Dr. Amy Cuddy’s highly cited and award-winning research on stereotyping and prejudice, nonverbal behavior, and presence and performance under stress has been published in top academic journals, including the Proceedings of the National Academy of Sciences (PNAS), Science, and Psychological Science, and featured in The New York Times, The Wall Street Journal, Economist, Guardian, Wired, Fast Company, Inc., The Globe and Mail, NPR, BBC, and many more.

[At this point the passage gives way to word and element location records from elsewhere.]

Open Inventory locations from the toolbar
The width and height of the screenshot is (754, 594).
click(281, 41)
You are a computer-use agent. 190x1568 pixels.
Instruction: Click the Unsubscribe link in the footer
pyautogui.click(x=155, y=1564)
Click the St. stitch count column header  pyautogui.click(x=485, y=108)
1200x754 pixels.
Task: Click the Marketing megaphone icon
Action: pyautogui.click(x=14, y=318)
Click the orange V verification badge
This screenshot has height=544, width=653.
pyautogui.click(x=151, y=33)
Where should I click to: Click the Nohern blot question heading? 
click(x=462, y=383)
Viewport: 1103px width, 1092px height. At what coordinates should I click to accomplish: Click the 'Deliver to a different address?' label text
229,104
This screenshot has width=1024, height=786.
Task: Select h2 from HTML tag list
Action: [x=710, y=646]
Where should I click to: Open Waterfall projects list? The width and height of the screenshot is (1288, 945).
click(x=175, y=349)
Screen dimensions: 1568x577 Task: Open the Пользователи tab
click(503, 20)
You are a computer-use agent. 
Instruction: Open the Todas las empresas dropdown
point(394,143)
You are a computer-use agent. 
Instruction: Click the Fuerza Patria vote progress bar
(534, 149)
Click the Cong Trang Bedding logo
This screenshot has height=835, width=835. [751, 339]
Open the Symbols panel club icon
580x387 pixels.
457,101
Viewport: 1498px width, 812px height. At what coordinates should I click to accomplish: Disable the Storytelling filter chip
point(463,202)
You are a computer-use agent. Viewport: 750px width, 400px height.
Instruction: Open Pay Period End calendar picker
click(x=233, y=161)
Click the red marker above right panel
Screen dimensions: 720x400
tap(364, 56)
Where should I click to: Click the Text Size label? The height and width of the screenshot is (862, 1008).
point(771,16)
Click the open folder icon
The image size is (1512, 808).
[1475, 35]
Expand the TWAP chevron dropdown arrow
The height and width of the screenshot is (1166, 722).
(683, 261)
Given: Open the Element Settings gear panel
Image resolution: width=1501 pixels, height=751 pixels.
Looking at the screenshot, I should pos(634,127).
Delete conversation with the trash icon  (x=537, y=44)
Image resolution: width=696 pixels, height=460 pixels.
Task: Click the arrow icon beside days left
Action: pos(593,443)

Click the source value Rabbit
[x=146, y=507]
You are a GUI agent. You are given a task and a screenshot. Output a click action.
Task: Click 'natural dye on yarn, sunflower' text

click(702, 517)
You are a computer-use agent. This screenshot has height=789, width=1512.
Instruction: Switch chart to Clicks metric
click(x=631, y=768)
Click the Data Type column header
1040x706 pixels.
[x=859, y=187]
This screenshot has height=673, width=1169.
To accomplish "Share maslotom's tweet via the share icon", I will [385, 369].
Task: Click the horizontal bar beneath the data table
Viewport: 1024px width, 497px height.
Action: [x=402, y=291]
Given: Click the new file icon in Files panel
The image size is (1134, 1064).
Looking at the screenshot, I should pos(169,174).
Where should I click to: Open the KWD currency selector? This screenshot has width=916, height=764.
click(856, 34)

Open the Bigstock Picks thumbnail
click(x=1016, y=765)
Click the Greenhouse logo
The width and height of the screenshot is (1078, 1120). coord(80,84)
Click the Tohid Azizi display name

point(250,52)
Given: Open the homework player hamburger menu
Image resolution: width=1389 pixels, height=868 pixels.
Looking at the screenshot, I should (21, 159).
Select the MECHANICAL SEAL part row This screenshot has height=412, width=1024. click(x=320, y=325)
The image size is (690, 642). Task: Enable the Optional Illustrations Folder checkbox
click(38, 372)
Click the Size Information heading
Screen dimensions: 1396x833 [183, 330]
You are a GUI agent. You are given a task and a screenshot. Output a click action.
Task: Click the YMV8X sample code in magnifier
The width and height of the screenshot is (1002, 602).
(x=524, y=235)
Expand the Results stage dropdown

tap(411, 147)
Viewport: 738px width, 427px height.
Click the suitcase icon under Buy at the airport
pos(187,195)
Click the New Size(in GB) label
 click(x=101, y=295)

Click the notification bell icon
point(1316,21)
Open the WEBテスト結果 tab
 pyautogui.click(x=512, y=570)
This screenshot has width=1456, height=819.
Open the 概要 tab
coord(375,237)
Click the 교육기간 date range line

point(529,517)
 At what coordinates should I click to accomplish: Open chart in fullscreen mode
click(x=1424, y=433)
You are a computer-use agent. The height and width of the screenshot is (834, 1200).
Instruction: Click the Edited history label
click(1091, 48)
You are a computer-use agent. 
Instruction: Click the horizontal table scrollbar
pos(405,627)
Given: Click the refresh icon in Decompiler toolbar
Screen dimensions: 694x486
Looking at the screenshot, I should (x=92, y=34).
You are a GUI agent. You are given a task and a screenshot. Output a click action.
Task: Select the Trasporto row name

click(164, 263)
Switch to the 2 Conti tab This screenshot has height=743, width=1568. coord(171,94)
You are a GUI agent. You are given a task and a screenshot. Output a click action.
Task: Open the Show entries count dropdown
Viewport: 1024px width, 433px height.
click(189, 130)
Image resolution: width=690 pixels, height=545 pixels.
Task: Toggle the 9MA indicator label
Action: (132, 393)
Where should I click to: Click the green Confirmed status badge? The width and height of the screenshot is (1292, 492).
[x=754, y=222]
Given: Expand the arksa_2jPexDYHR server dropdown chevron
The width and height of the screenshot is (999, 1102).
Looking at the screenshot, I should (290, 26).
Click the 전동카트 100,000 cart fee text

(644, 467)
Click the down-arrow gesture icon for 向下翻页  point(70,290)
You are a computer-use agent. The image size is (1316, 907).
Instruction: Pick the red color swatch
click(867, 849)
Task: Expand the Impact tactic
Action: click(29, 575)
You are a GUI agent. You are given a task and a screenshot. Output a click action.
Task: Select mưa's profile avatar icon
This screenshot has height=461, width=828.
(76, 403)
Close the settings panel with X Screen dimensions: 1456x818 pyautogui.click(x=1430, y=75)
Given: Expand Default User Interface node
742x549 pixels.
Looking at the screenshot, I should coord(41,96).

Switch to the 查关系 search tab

She was recently awarded the prestigious Scientific Impact Award by the Society for Experimental Social Psychology (2022), along with her long-time collaborators Susan Fiske and Peter Glick, for their paradigm-shifting theory of stereotyping, prejudice, and discrimination. The award honors an article “offering a theoretical, empirical, and/or methodological contribution that has proven highly influential over the last 25 years.” Cuddy, Fiske, and Glick’s collection of studies and articles on stereotypes of warmth and competence has been cited more than 20,000 times and has shaped how researchers and practitioners conceptualize, study, and address intergroup biases.
She has been a guest on the Late Show with Stephen Colbert, The Today Show, Good Morning America, CBS This Morning, CBS Sunday Morning, BBC World News, Morning Joe, 60 Minutes with Charlie Rose, CNN with Anderson Cooper, among others. Cuddy has written for The New York Times, The Boston Globe, Harvard Business Review, and CNN.